-- Start Provided entries --
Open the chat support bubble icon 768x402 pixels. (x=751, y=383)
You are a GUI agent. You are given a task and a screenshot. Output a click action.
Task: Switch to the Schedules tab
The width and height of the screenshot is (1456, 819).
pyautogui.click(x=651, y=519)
-- End Provided entries --
- _Given instruction_
Reproduce all of the lines above, requests included, and increase every coordinate in the answers by 69.

- _Full solution_
Open the chat support bubble icon 768x402 pixels. (x=820, y=452)
You are a GUI agent. You are given a task and a screenshot. Output a click action.
Task: Switch to the Schedules tab
The width and height of the screenshot is (1456, 819).
pyautogui.click(x=720, y=588)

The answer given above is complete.